IAWRT statement on the denial of Maria Ressa’s cyber libel conviction appeal
The International Association of Women in Radio and Television (IAWRT) expresses alarm at the Court of Appeal’s decision to uphold the conviction of Nobel Laureate Maria Ressa and former Rappler researcher Rey Santos Jr on trumped-up charges of cyber libel.
Their conviction in 2020 stemmed from a cyber libel case on a Rappler article published on May 29, 2012, almost five months before the cybercrime law was enacted on October 3. The Department of Justice under then-president Rodrigo Duterte, however, ruled that the story had been updated and remained posted as of Feb. 14, 2014, and approved the filing of charges in 2019.
The court also lengthened the jail time to up to six years, eight months and 20 days or an additional eight months in denying Ressa’s appeal.
After the court decision, Ressa and Rappler experienced an “info ops/mob,” as part of the continuing online hate she has received following Rappler’s critical reporting of the former president’s war on drugs and Duterte openly attacking Ressa and Rappler.
The court’s decision comes over a week after the country’s Securities and Exchange Commission issued a revocation order against Rappler, one of the many legal cases and harassment Rappler endured during the term of Duterte. Both disturbing decisions were released between Duterte’s last day in office and the first few days of the new president, son of dictator, and press freedom killer Ferdinand Marcos Jr. The international media watchdog group, Reporters without Borders, has called Duterte a press freedom “predator.”
The recent developments in Ressa and Rappler’s cases add to growing concerns over press freedom in the Philippines.
Marcos Jr.’s win has raised concerns about the future of media in the country, where journalists were barred from interviewing or covering or roughhoused during his campaign sorties.
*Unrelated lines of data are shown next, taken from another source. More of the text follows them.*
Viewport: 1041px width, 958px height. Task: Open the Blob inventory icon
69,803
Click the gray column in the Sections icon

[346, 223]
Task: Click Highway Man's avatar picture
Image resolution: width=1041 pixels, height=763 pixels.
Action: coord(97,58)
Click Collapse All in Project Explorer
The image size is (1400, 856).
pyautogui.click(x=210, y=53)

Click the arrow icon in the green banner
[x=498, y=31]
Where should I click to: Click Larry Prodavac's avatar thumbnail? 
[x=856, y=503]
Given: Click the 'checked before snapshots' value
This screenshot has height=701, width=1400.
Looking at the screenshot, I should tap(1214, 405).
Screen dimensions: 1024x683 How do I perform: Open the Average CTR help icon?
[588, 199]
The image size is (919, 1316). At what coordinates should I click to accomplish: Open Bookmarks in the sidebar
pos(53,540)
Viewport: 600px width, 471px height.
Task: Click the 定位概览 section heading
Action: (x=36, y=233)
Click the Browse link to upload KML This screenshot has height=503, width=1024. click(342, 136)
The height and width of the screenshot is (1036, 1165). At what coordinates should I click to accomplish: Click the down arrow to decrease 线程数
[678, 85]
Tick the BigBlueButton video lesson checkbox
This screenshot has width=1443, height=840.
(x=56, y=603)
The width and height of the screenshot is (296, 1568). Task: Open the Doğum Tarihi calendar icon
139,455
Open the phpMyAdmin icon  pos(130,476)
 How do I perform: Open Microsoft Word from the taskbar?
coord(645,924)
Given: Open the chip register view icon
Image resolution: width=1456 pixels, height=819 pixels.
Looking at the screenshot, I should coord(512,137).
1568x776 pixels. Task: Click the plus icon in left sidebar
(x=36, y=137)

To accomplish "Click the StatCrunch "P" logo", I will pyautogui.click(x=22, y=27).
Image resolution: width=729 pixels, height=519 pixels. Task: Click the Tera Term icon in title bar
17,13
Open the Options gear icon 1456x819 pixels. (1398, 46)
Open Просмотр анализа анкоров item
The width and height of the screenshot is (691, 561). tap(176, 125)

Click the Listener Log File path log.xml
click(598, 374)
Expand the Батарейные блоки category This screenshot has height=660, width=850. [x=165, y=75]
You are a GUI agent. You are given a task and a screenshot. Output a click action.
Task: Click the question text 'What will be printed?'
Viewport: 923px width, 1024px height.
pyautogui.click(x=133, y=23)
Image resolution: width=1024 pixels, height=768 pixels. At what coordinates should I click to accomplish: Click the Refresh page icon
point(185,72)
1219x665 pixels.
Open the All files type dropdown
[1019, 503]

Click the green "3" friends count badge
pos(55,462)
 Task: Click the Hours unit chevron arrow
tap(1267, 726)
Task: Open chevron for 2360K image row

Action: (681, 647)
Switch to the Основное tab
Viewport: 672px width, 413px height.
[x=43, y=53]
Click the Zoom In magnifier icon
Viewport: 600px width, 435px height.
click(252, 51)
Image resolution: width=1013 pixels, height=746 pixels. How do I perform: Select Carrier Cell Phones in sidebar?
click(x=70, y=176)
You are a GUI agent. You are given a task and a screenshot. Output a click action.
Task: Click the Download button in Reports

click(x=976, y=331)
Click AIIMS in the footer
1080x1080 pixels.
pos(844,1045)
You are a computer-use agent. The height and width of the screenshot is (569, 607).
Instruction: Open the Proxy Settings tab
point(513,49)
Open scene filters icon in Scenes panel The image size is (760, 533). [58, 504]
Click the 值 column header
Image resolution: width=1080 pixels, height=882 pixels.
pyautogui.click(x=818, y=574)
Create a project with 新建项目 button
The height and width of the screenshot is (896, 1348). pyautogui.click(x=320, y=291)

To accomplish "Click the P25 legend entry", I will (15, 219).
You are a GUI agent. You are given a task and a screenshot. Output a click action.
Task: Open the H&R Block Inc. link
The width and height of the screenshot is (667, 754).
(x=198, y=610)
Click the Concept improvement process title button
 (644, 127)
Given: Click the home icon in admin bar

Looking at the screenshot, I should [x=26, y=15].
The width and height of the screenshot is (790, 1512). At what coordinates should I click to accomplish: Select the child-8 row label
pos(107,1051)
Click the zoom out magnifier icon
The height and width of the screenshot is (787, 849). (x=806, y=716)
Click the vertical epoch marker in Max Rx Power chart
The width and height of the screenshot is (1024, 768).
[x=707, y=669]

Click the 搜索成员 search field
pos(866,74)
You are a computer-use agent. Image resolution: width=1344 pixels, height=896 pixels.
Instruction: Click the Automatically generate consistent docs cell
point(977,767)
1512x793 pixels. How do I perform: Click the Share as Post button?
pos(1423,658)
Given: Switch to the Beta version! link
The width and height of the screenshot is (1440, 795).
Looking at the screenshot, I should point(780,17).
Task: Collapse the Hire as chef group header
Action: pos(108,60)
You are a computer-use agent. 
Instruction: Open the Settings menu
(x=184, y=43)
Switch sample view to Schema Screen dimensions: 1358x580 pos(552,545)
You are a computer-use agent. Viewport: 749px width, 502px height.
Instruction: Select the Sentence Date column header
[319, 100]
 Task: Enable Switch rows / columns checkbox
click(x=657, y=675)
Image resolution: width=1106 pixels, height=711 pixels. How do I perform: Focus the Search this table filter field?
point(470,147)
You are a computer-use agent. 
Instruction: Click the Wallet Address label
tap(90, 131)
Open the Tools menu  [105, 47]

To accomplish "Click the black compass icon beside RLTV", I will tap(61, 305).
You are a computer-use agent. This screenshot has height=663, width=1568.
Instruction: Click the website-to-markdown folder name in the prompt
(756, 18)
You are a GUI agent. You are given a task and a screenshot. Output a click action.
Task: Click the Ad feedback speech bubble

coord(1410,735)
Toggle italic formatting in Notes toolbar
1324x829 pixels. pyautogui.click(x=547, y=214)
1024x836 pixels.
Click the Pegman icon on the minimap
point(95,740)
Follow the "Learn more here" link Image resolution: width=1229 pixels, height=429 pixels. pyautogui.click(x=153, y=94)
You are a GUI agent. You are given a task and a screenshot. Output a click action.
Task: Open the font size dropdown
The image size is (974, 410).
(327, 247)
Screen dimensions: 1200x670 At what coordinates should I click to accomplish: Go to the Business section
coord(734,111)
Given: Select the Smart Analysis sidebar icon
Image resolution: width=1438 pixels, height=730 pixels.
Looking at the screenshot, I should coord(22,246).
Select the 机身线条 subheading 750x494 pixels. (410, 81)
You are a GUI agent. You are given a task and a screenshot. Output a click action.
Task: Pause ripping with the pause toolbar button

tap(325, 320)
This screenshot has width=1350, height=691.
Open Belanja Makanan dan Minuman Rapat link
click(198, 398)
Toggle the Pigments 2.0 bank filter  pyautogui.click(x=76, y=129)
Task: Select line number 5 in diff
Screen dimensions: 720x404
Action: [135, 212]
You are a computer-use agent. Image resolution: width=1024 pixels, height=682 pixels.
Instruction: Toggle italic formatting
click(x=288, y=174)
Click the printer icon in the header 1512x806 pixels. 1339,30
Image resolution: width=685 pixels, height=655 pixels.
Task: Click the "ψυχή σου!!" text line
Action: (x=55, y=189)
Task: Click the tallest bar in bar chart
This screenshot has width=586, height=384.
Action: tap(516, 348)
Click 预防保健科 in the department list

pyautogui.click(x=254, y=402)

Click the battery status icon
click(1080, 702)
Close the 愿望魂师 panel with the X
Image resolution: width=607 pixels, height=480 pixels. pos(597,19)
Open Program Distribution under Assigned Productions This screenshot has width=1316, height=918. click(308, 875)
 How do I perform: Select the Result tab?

Marcos Jr. refused to join election debates and only allowed interviews from selected media houses to answer selected questions.
Before the term of Duterte’s appointed officials ended with him, the former National Security Adviser ordered the blocking of independent media websites Bulatlat and Pinoy Weekly. (Read related statement from IAWRT Philippines here:https://www.facebook.com/Iawrtphil/posts/5463518523707291)
Ressa rightly said that the danger that her and Rappler’s experiences pose if you’re a Filipino is that “this could happen to you, too.” And this could happen anywhere in the world where people keep silent as institutions are being used to silence journalists.
IAWRT will continue to support Maria Ressa, Rappler, journalists, and media outfits that continue to pursue the truth but are persecuted for it.